Kegiatan sidak dipimpin Kepala Subdit Pemantauan dan Pengawasan Ibadah Umrah dan Haji Khusus, M. Noer Alya Fitra (Nafit), dengan anggota dari unsur Kementerian Agama, Kementerian Hukum dan HAM, Kementerian Komunikasi dan Informatika, Badan Perlindungan Konsumen Nasional, dan personil daerah dari Kanwil Kemenag DIY, Polda, Dinas Pariwisata, Satpol PP DIY.
Dilansir laman resmi Kemenag, Selasa (41/12/2019), menurut Nafit, sidak dilakukan dengan mendatangi kantor travel tidak berizin.
Setelah mengecek izin usaha, manifest jemaah yang telah berangkat dan yang belum diberangkatkan, serta atribut dan perlengkapan jemaah, tim memastikan bahwa biro perjalanan tersebut tidak berizin PPIU.
Tim memintanya untuk menghentikan aktivitas pendaftaran dan pemberangkatan jemaah umrah, serta menginstruksikan pemilik travel untuk menurunkan papan nama penyelenggara umrah, memusnahkan brosur dan pamflet penjualan paket umrah.
“Hari ini kami telah menutup empat travel yang terdiri dari tiga travel tidak berizin, yaitu: BT, ABS alias UM, dan AWI, serta satu travel yang sudah memberangkatkan jemaah namun belum memiliki izin kantor cabang dari Kanwil Kemenag DIY dengan inisial FKW,” papar Nafit di Yogyakarta, Senin (30/12/2019).
“Satgas umrah akan terus memantau aktifitas keempat travel tersebut dan jika terbukti masih menyelenggarakan ibadah umrah, tim satgas wilayah DIY akan menindaklanjuti dengan memproses ke ranah hukum pidana sesuai amanah UU Nomor 8 Tahun 2019,” lanjutnya.
Terkait PPIU yang memfasilitasi keberangkatan travel tidak berizin, Nafit menegaskan pihaknya akan melakukan pemanggilan untuk klarifikasi. “Jika melanggara regulasi, tentu akan ada sanksi,” tegasnya.

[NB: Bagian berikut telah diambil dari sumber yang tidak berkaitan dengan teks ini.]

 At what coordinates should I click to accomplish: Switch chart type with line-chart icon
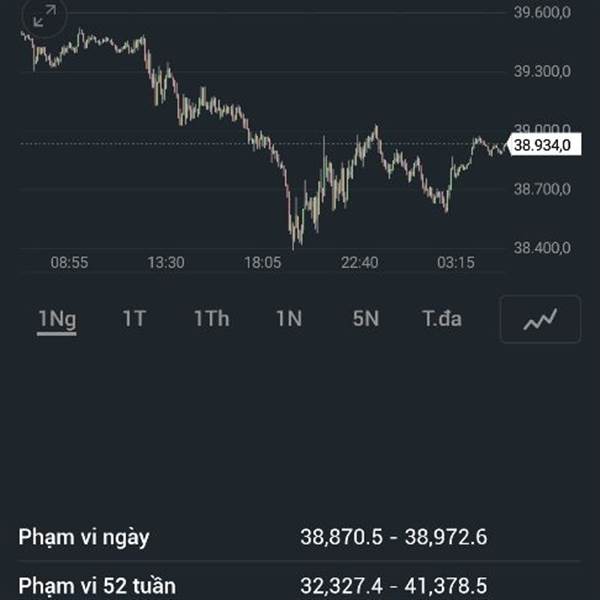pos(540,319)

Berdasarkan data dari e-umrah pemerintah Arab Saudi, bahwa mulai 31 Agustus sampai dengan tanggal 26 Desember 2019, jumlah WNI yang telah berangkat ibadah umrah sebanyak 443.879.
Jumlah ini terbanyak kedua setelah Pakistan. Mengingat banyaknya jemaah Indonesia, kata Nafit, pengawasan akan dilakukan secara intensif dan terpadu, baik upaya preventif maupun represif.

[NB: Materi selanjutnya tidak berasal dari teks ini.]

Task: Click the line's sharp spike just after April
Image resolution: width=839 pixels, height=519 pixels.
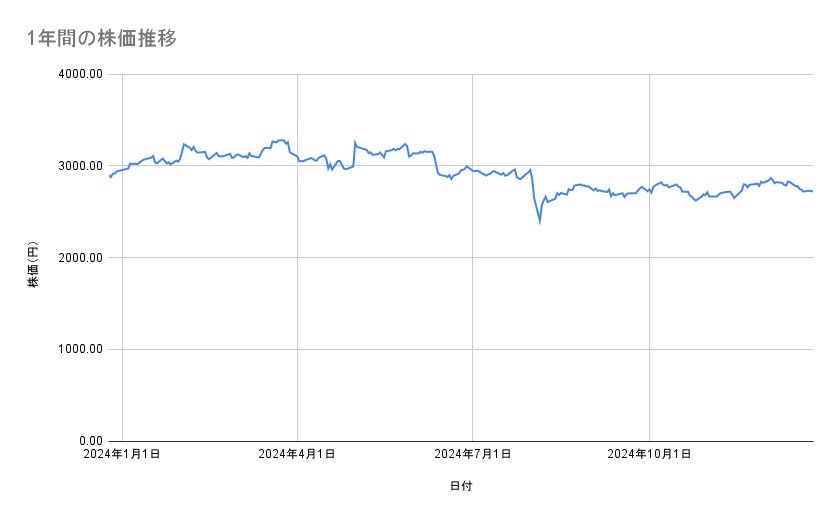Action: click(354, 142)
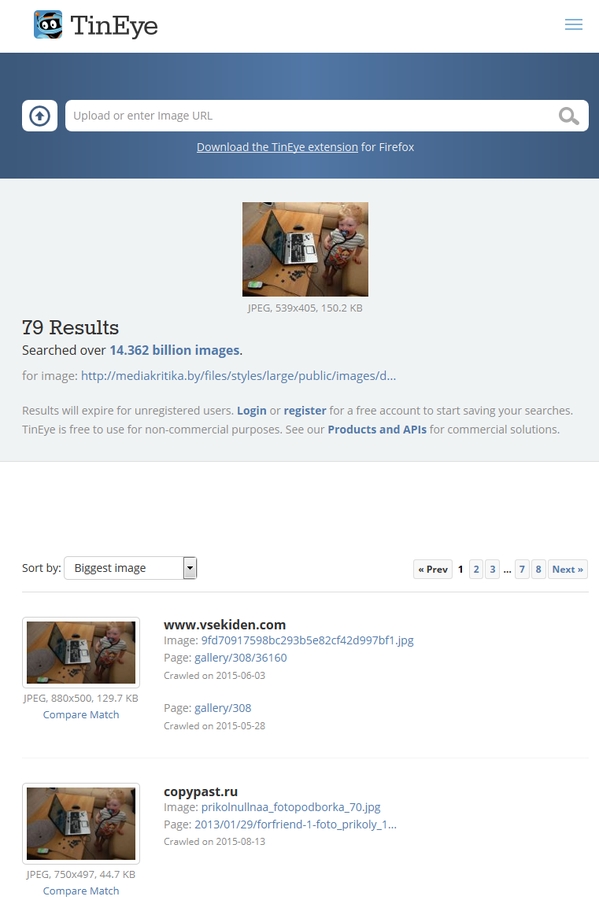This screenshot has width=599, height=900.
Task: Click Compare Match under vsekiden.com result
Action: [x=81, y=715]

Sejumlah upaya preventif yang telah dilakukan misalnya, menjalin kerjasama sembilan Kementerian/Lembaga dan membentuk tim satgas, pengawasan di Bandara Soetta, pengawasan di dalam negeri dan Arab Saudi, pembuatan aplikasi Siskopatuh, serta penyempurnaan aplikasi umrah cerdas.
“Sementara pemanggilan klarifikasi, pemberian sanksi administratif dan pidana menjadi salah upaya represif guna membina dan mengawasi travel-travel nakal,” tandasnya.
Kepala Bidang Penyelenggaraan Haji dan Umrah Kantor Kementerian Agama DIY, Sigit Warsita menyambut baik kehadiran tim satgas. “Tim satgas umrah sangat penting untuk dibentuk di wilayah DIY dalam rangka melakukan pengawasan penyelenggaraan ibadah umrah, sekaligus melakukan penanganan kasus bila terjadi permasalahan umrah,” jelasnya.